» **ABOUT THIS EXERCISE**: Tally the lines below that contain the word "agent", and give only that number.

Stored records:
>>

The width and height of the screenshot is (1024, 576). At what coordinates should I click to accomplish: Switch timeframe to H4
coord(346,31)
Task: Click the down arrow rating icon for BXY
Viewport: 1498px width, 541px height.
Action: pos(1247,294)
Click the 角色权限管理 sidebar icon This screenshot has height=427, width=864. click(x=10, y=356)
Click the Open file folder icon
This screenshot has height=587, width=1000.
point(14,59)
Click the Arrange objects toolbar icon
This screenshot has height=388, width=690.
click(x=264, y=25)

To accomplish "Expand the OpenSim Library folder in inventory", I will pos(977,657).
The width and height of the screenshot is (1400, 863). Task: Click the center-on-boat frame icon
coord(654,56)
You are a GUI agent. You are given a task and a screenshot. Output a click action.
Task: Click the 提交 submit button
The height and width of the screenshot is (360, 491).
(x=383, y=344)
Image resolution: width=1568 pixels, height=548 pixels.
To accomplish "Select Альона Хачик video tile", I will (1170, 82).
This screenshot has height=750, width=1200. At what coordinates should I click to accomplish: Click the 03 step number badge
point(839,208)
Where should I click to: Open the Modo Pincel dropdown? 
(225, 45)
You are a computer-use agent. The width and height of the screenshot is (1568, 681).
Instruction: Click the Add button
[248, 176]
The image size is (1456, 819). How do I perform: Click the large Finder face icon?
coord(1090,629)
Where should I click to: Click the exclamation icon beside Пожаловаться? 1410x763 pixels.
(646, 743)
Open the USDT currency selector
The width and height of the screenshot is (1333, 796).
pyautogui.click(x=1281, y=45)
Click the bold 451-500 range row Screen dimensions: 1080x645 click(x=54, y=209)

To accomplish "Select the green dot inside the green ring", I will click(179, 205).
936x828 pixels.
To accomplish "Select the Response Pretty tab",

<<

» **RESPONSE TO THIS EXERCISE**: 2